O Brasil não possui leis relacionadas à reprodução assistida. O que existem são normas: uma do Conselho Federal de Medicina, de 2010, e outra da Anvisa, do ano passado.
Os principais pontos são:
— A mulher não pode receber mais do que 4 embriões (óvulos fecundados) e isso deve variar com a idade Até 35 anos: até 2 podem ser transferidosEntre 36 e 39 anos: até 3 40 anos ou mais: até 4;
— A redução embrionária é proibida, mesmo em casos de gravidez múltipla;
– É proibido selecionar o sexo (sexagem) ou qualquer outra característica biológica do futuro filho, exceto quando se trate de evitar doenças ligadas ao sexo do futuro bebê;
— Os embriões só devem sofrer interferências para tratar eventuais doenças. O tempo máximo de desenvolvimento de embriões “in vitro” é de 6 a 7 dias;
— Somente óvulos e esperma (gametas) podem ser descartados em caso de má qualidade. Embriões de má qualidade devem ser doados para pesquisa se o paciente concordar, após três anos de congelamento;
— Útero de substituição (barriga de aluguel) só é permitido caso a mulher tratada tenha algum impedimento clínico de sustentar um feto. Pagar por isso é proibido. A mulher deve procurar uma parente de primeiro ou segundo grau disposta a ajudá-la;
— Casais homoafetivos podem passar pelo mesmo tipo de tratamento dos heterossexuais e as regras são as mesmas;
— É proibida qualquer tipo de comercialização de gameta (óvulos e espermatozóides). Eles devem ser obtidos apenas via doação e esta deve ser completamente anônima;
— Não há cláusulas que imponham um limite de idade para a mulher engravidar com óvulos doados;
— Não há cláusulas que impeçam a turbinagem de óvulos (injetar o núcleo de um no citoplasma de outro), mesmo sob risco de a criança nascer com três DNAs. Os médicos não apostam na eficácia desta técnica, que caiu em desuso após o escândalo Abdelmassih;
— Só devem passar pela técnica casais com dificuldades de engravidar;
— Na região de localização da unidade, o registro dos nascimentos evitará que um(a) doador(a) venha a produzir mais do que uma gestação de criança de sexo diferente numa área de um milhão de habitantes.
::::
### Instrução 1
Digite novamente o trecho do texto sobre reprodução assistida de "O Brasil não" até "do ano passado.", incluindo essas palavras.
### Instrução 2
Segundo o texto sobre reprodução assistida, qual é o tempo máximo de desenvolvimento de embriões "in vitro"?
Baseie-se somente no texto.
::::
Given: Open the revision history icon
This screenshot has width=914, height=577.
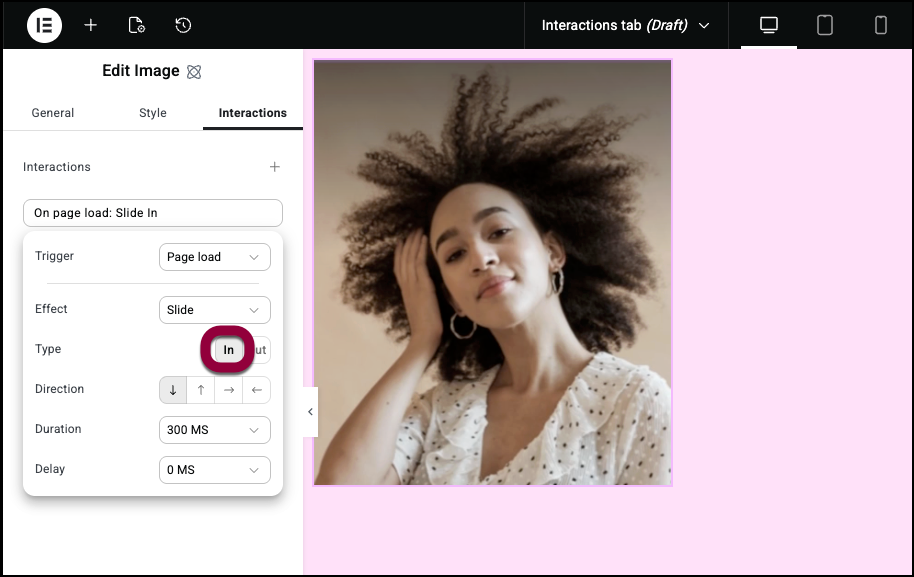Looking at the screenshot, I should [x=183, y=25].

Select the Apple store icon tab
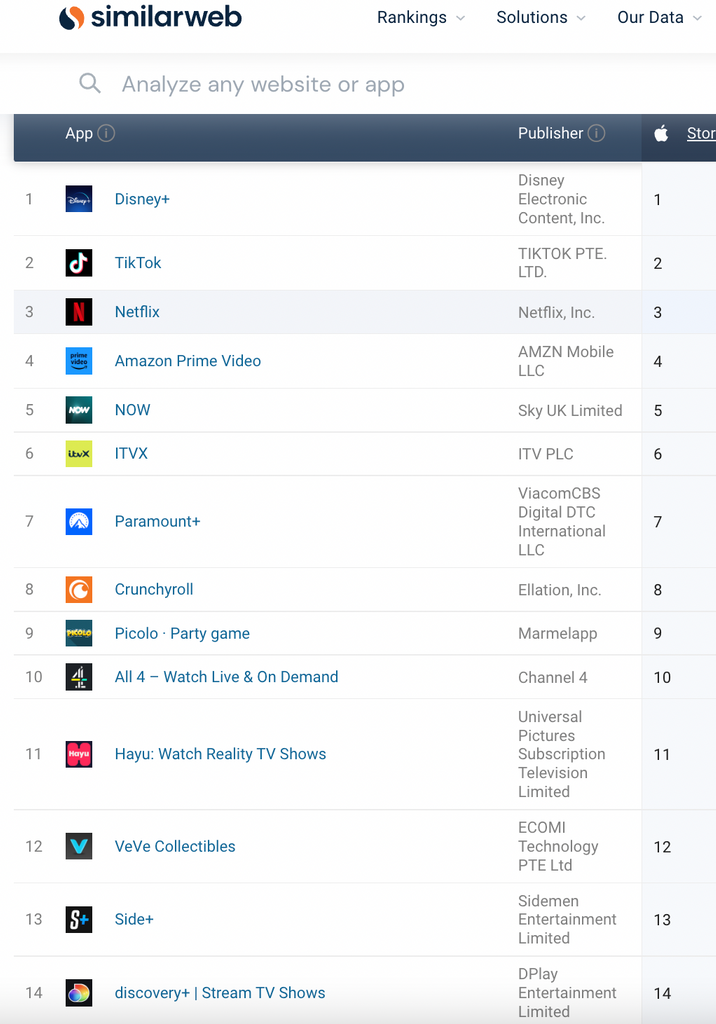click(661, 133)
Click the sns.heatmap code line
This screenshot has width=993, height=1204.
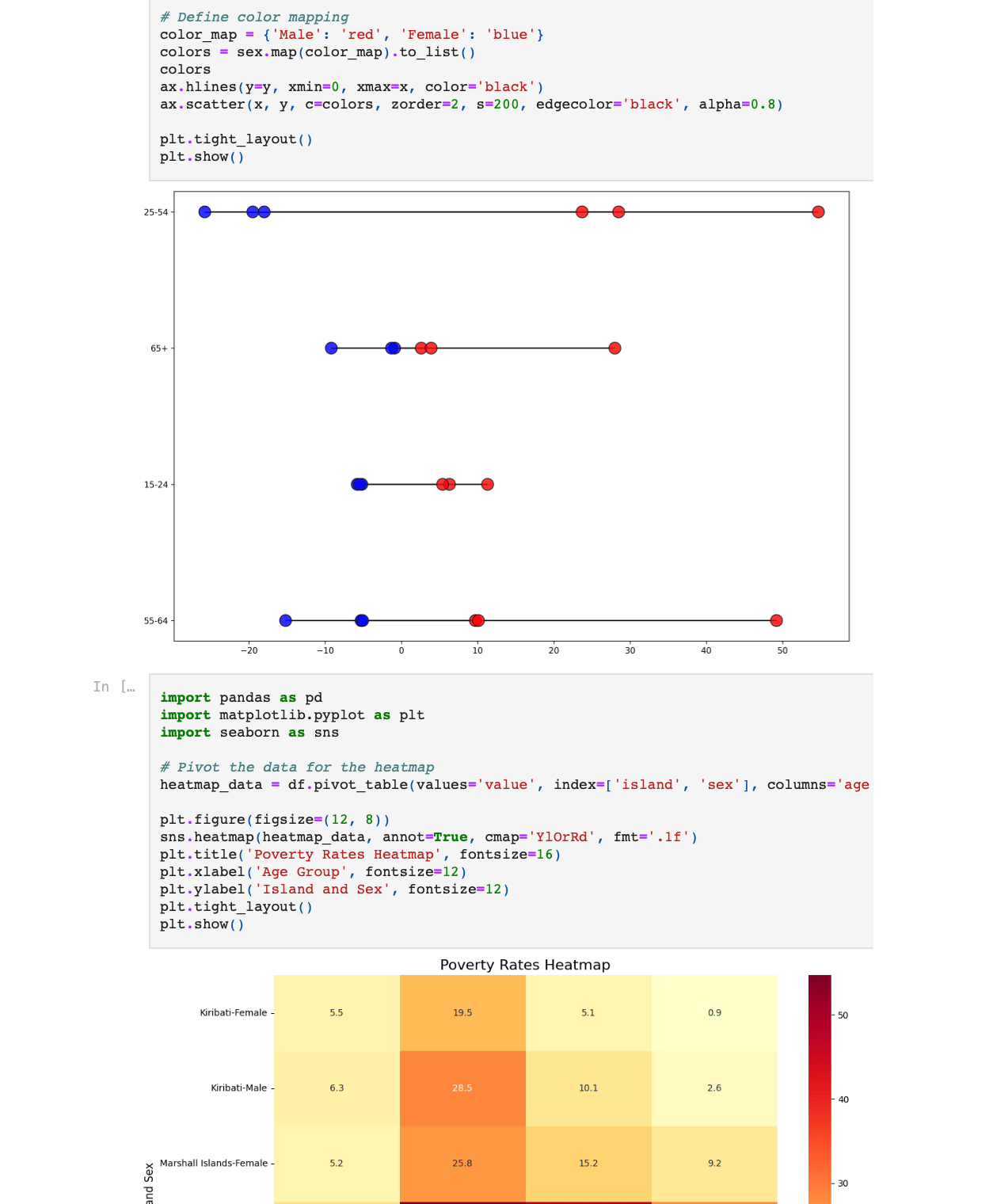click(428, 837)
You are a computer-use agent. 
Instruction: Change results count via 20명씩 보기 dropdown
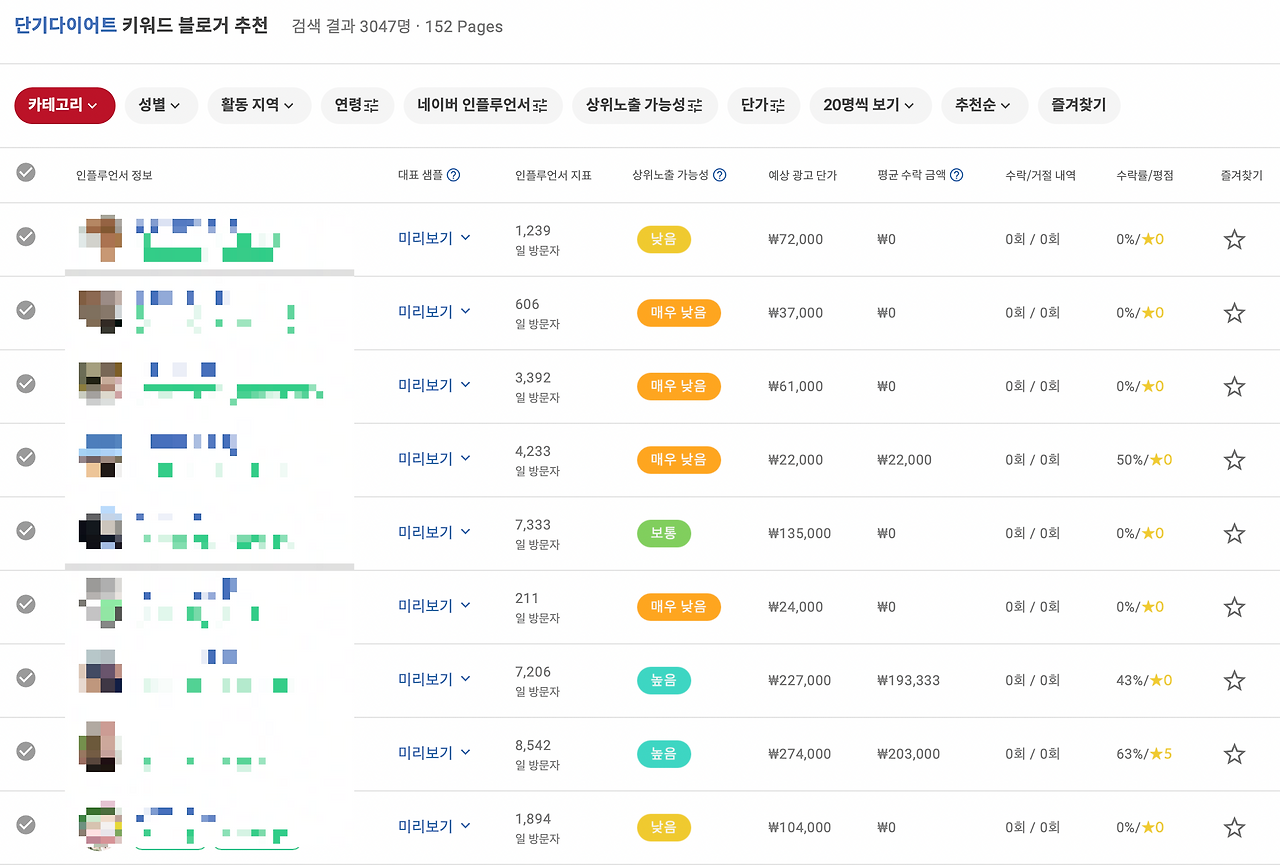click(870, 105)

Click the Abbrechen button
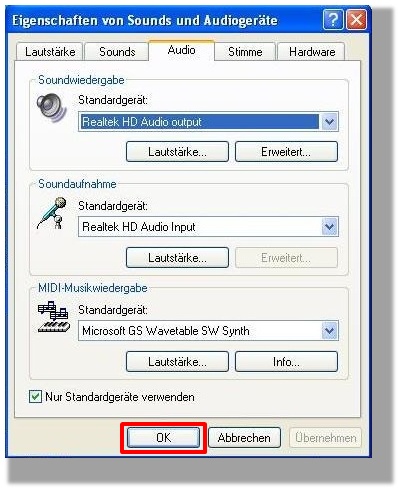244,438
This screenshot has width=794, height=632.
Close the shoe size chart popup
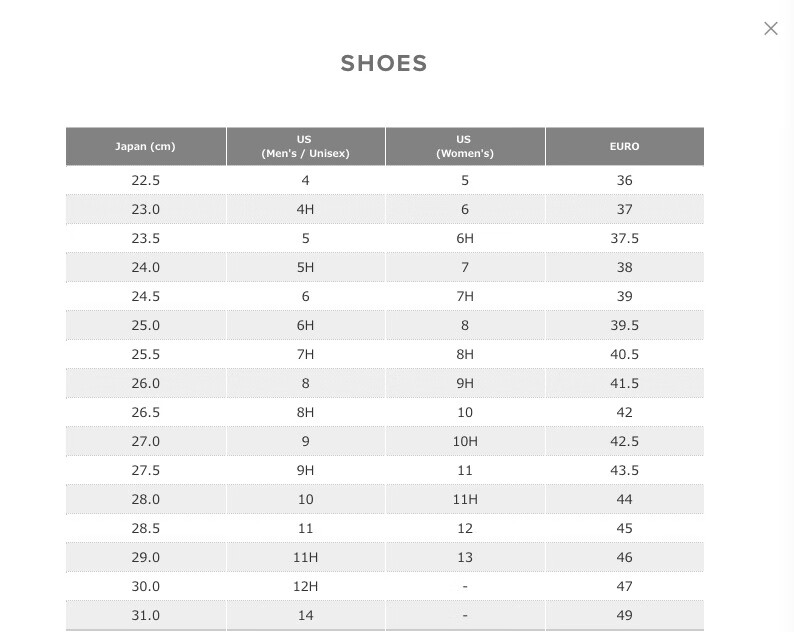(x=770, y=28)
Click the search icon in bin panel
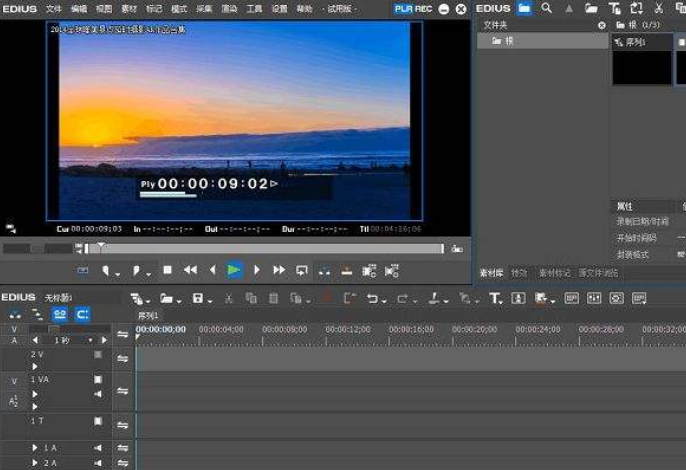Image resolution: width=686 pixels, height=470 pixels. pos(547,8)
::::
### Resposta 1
O Brasil não possui leis relacionadas à reprodução assistida. O que existem são normas: uma do Conselho Federal de Medicina, de 2010, e outra da Anvisa, do ano passado.

### Resposta 2
De 6 a 7 dias.